- WHAT YOU NEED TO DO -
1. From the post on product work at Rill, reproduce the passage starting with "Thinking through my" and going on through "see themselves in!", word for word.
2. According to the post on product work at Rill, which browser instance was isolated for data collection?

Product at Rill: My own journey from data to dashboard
Why I am using Rill for real product work and a case study
I am currently working on product at Rill, a final-mile tool that turns raw datasets into interactive dashboards faster than ever. I recognize the pain our product is trying to solve from my former contributions as a product data scientist. Sometimes it can feel like it takes a village to create the right sharable dashboard.
Asking for permission and buy in for several data tools that need to be strung together creates long delays in delivering value to stakeholders. I have seen this path kill many great analytics projects before they get off the ground. The vision for Rill removes many typical constraints encountered on the path to help you share your work earlier without the run around.
Tasting champagne is product work
Good product work requires building a deep well of empathy for customers and community. I do this by exploring quantitative signals in application telemetry, talking to community members to understand ‘why’ they take action, and building in the trenches with real with design partners that have real problems - however I find that these signals are best understood and put into context when I am using the product myself for a personal goal.
Testing my product with real work, also known as drinking my own champagne (or the less glamorous “dogfooding”) clarifies feedback signals, identifies gaps in what is being reported, and helps me focus on the right product hypotheses. I try to infuse our development process with champagne tasting in creative ways whenever the opportunity arises. For example, I have always measured and socialized our internal KPIs with Rill and have seen how much it does to focus internal hearts-and-minds on the product experience when we do so.
Thinking through my data narrative
Today my work is focused on writing this blog post. I want to share the deeper details of what it takes to create a real, meaningful hosted dashboard with Rill. Ideally, the dashboard itself would be an interesting resource for this post. The most interesting data tends to be private and protected by businesses. For example, though it would be interesting I can’t show you my internal KPIs dashboard. It is surprisingly hard to make a good example that most people find interesting or see themselves in!
To identify the right story I think about my audience, their goals and their skills. Most of my readers are probably interested in product work, user journeys, and an example of how to be successful with Rill. This is a place where I am well positioned to tell a great narrative, and I decided to make a shared dashboard that reflects my product journey with Rill using two open source data tools I have deep work experience with - Rill and web-science.
Many of the learnings will extend to other use cases and the insights represent a realistic, granular data to dashboard journey with Rill. If you want to go straight to the output, take a look at my interactive dashboard that shows my journey, then dive into the details of how I did this below.
Measuring browser-based workflows
Once I established the narrative I want to tell with my dashboard, I was ready to design data collection to make sure the story could be told. In this case, the product journey can be represented largely through browser activity across web sites.
To accomplish this, I isolated a browser instance of Firefox Nightly for data collection and installed microfiche. Microfiche is an alpha web extension that builds upon CITP's web-science library to collect browser flows across all webpages locally. This altitude of analytics provided a great way to measure my product journey because the marketing website, Rill local application, Rill cloud application, and associated research websites are all browser-based experiences.
In short - what I am showing here is not representative of the analytics being collected by the Rill product, which are very limited and privacy preserving. Microfiche is broader (across all domains) and deeper (page contents and metadata) in a way few data collection tools provide. The downside is that I can’t see any interactions in the CLI, which is a major part of the Rill workflow.

- SUPPLIED DATA -
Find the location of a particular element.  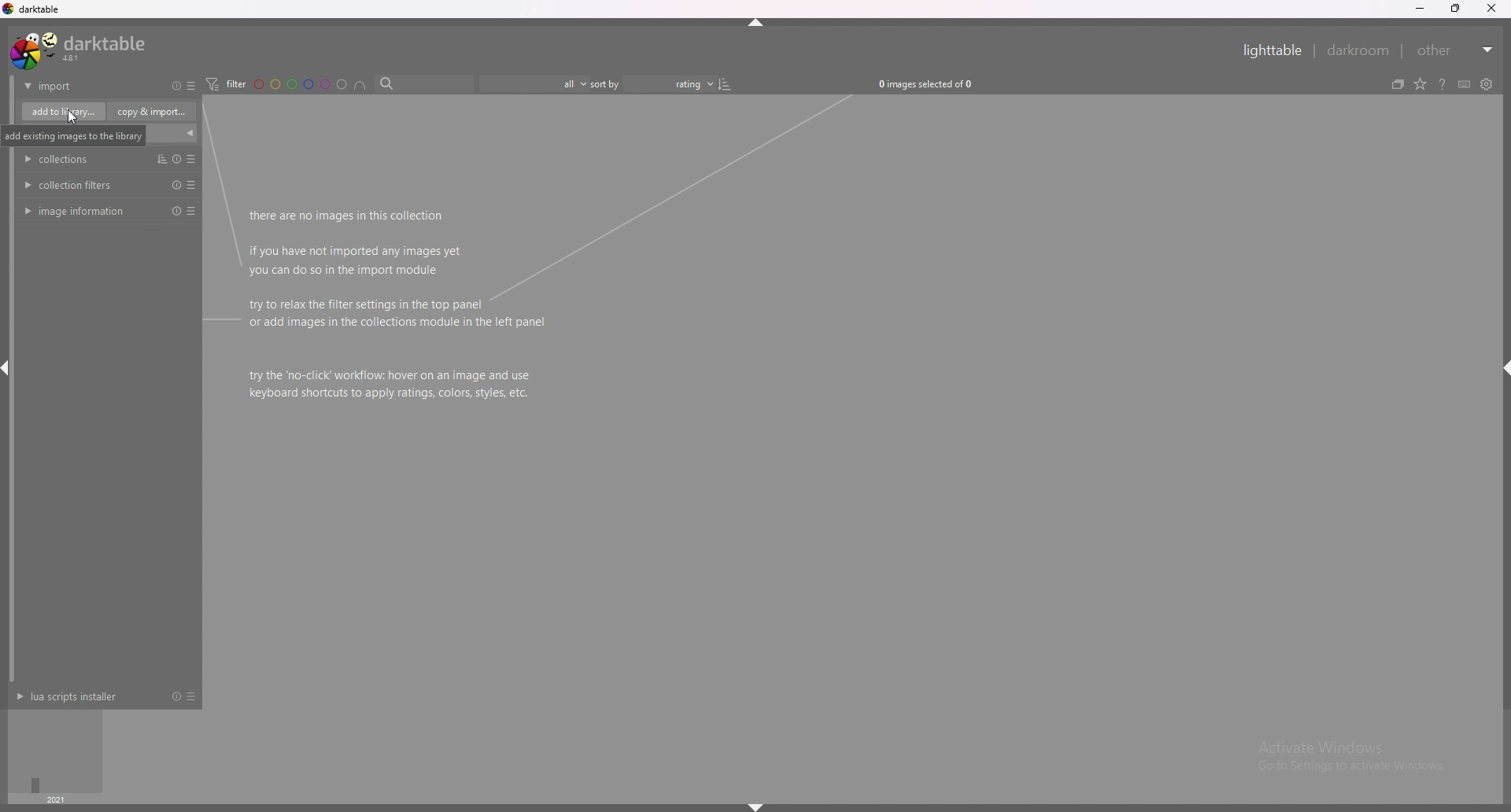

- THE RESPONSES -
1.
Thinking through my data narrative
Today my work is focused on writing this blog post. I want to share the deeper details of what it takes to create a real, meaningful hosted dashboard with Rill. Ideally, the dashboard itself would be an interesting resource for this post. The most interesting data tends to be private and protected by businesses. For example, though it would be interesting I can’t show you my internal KPIs dashboard. It is surprisingly hard to make a good example that most people find interesting or see themselves in!

2. Firefox Nightly